▶ **Exercise brief**: Please restate, exactly as they appear, only the lines from the one that contains "Task: Select the" to the final line of the entries, with no pictures.

▶ **Dataset excerpts**:
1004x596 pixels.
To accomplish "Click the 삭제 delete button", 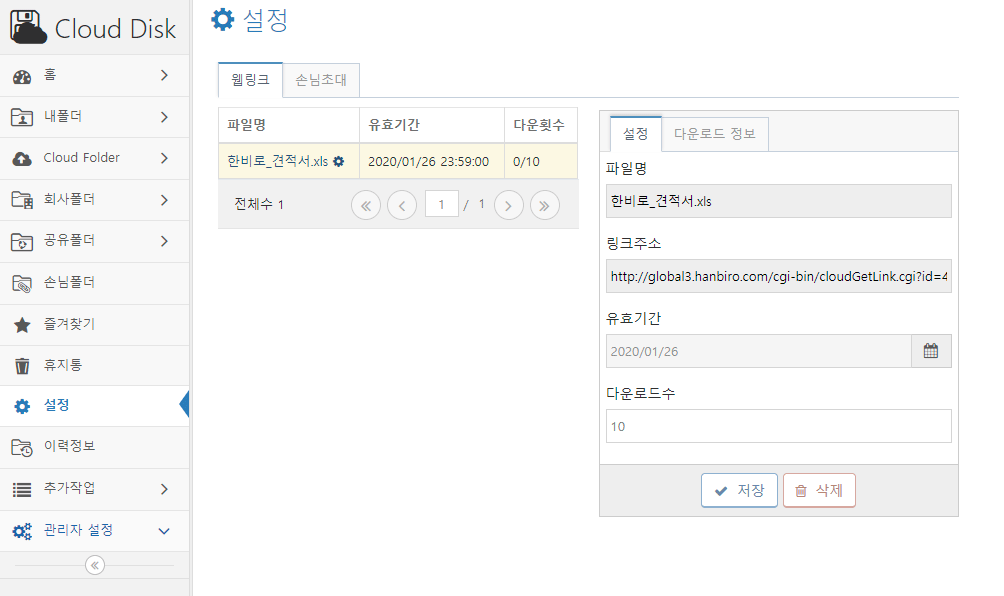I will pyautogui.click(x=819, y=490).
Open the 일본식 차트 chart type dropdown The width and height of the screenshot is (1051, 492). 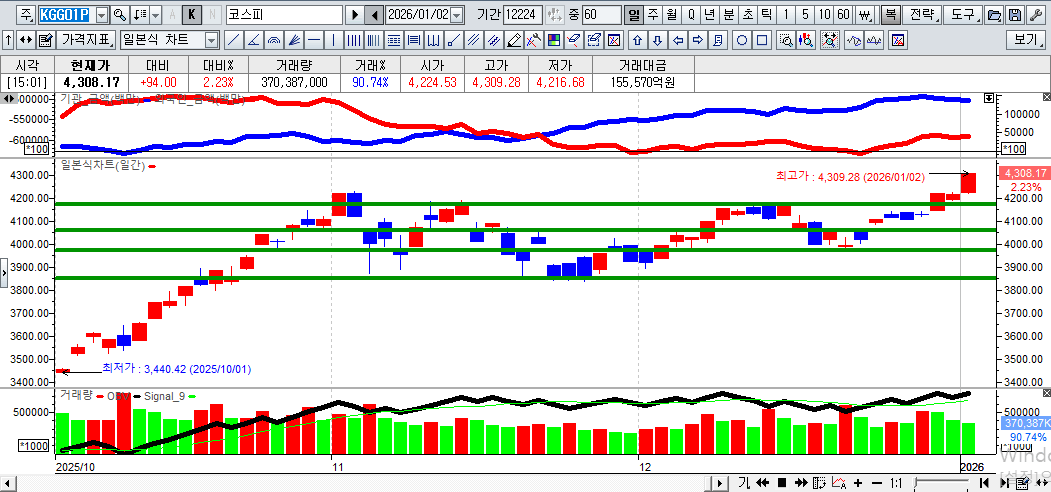(x=211, y=40)
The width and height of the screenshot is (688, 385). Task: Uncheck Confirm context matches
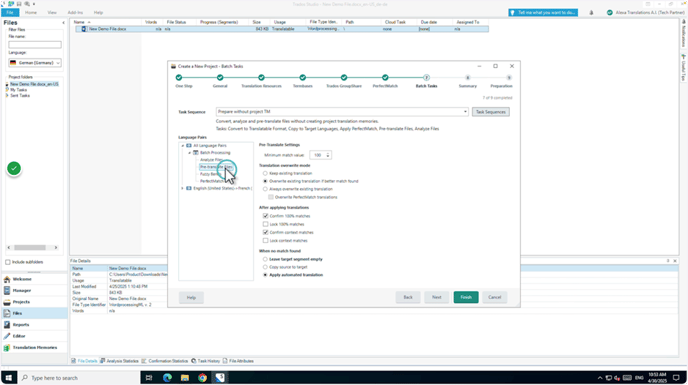pyautogui.click(x=265, y=232)
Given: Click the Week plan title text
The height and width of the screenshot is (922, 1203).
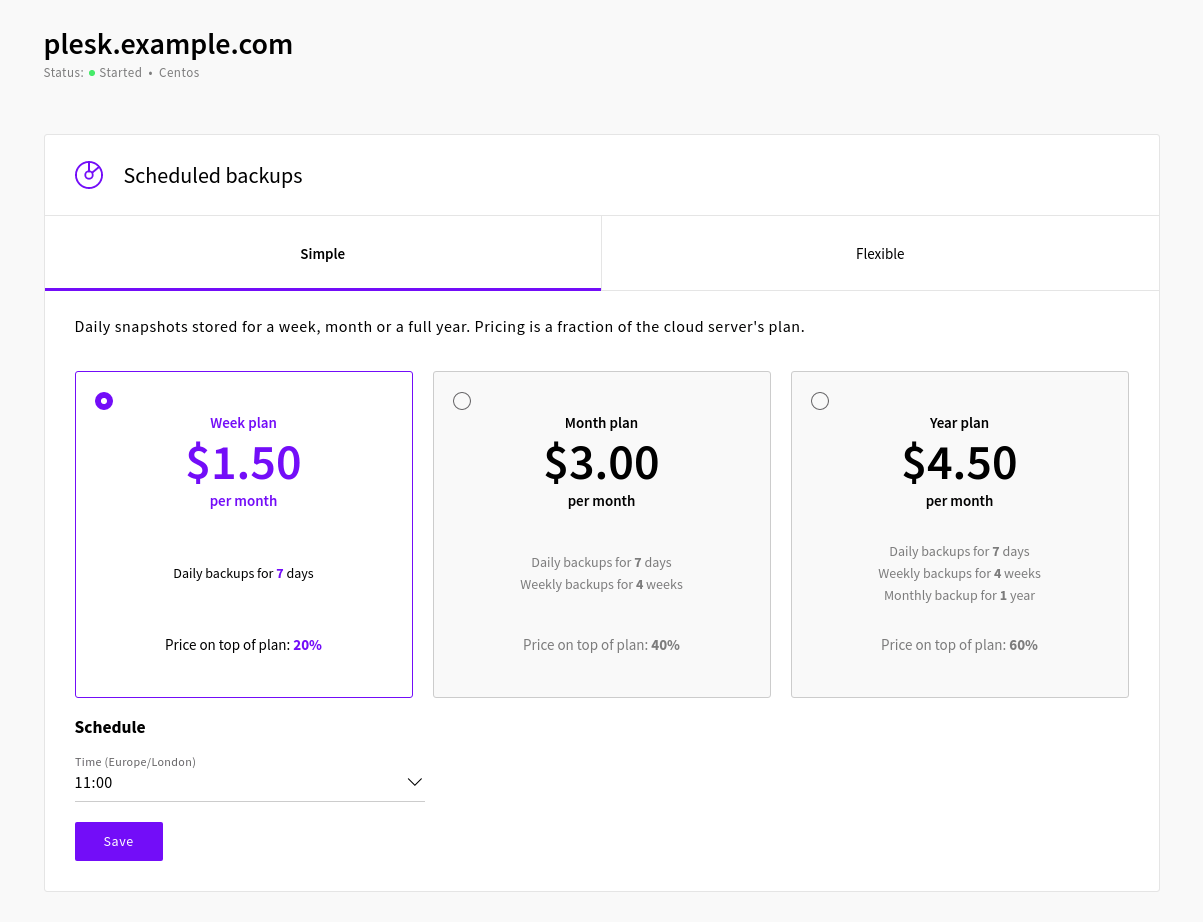Looking at the screenshot, I should (x=243, y=423).

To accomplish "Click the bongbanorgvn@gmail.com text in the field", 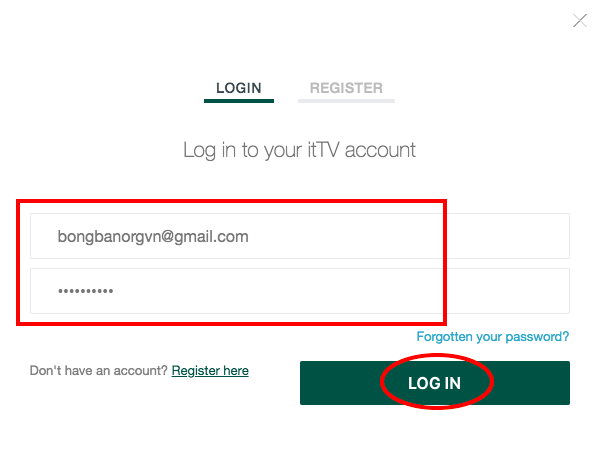I will click(x=153, y=237).
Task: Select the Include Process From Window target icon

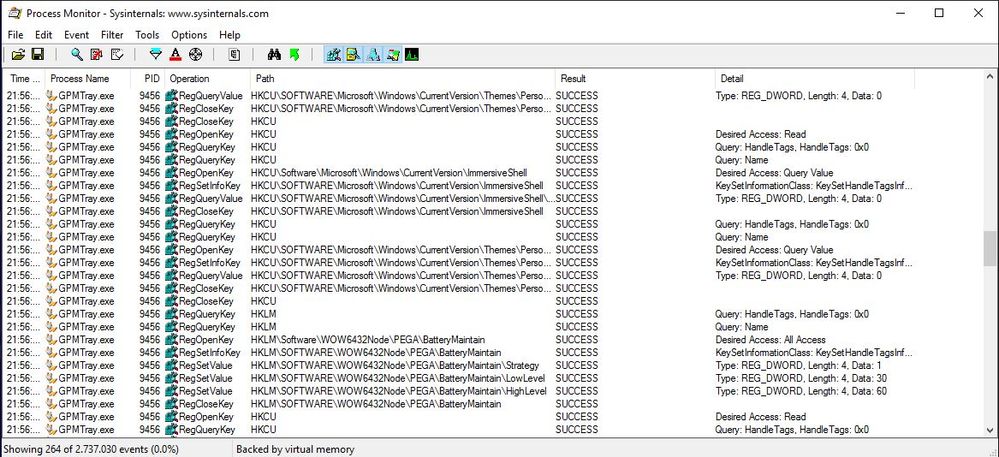Action: coord(196,54)
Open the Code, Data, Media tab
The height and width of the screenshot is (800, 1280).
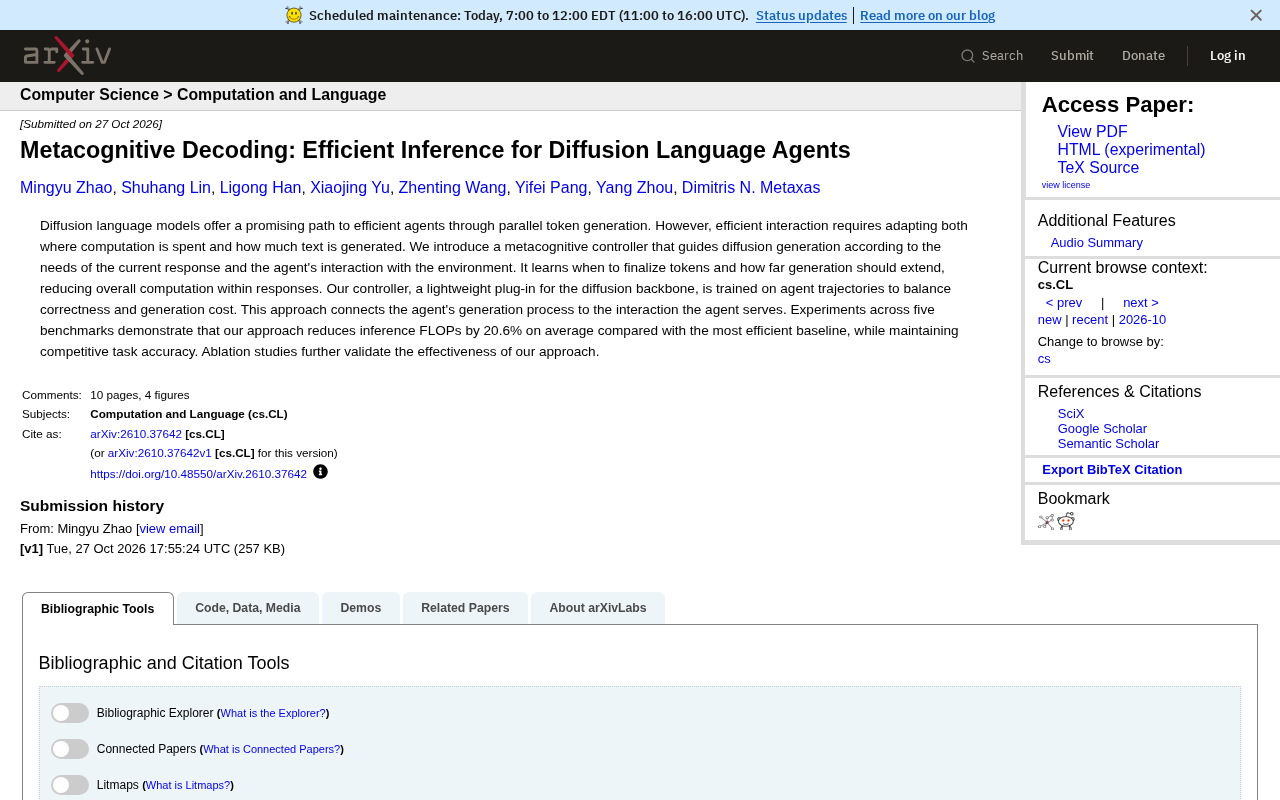[x=248, y=608]
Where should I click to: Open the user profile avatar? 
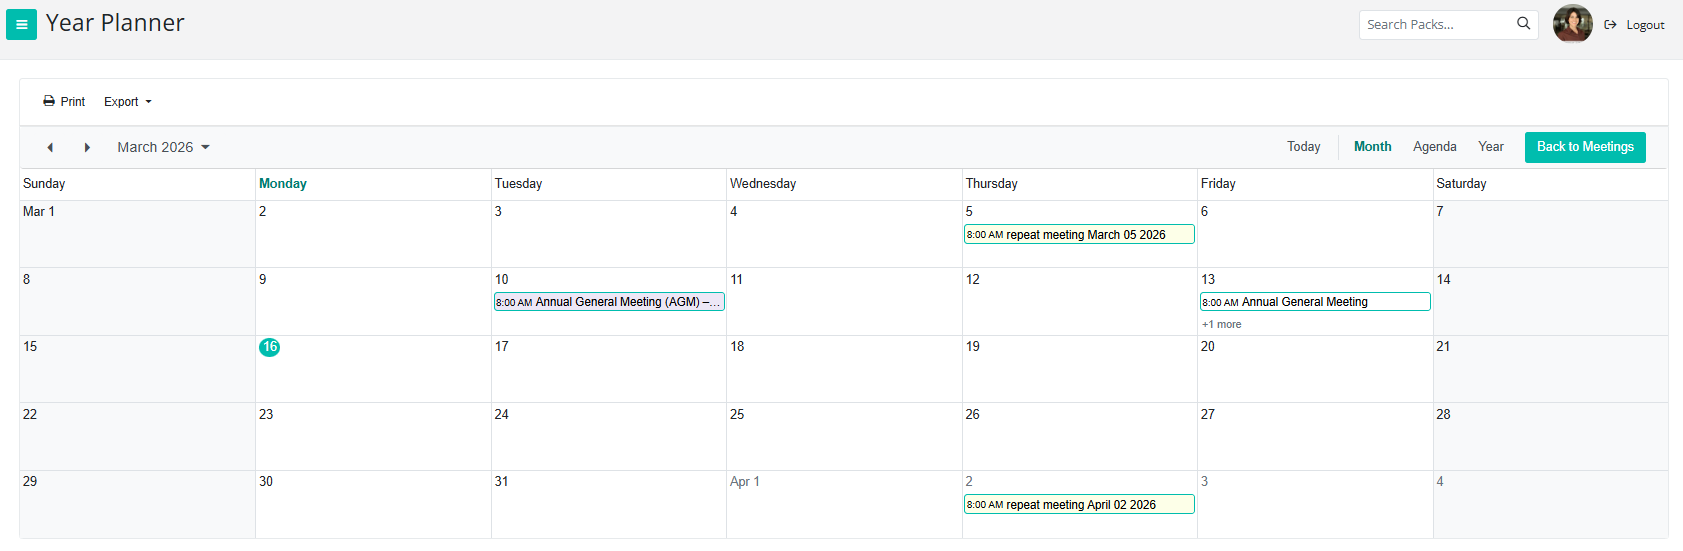(x=1572, y=24)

▶ **Problem solution**:
Task: Select the Include Process From Window target icon

Action: coord(196,54)
Open the Code, Data, Media tab
The height and width of the screenshot is (800, 1280).
[x=248, y=608]
Where should I click to: Open the user profile avatar? 
(x=1572, y=24)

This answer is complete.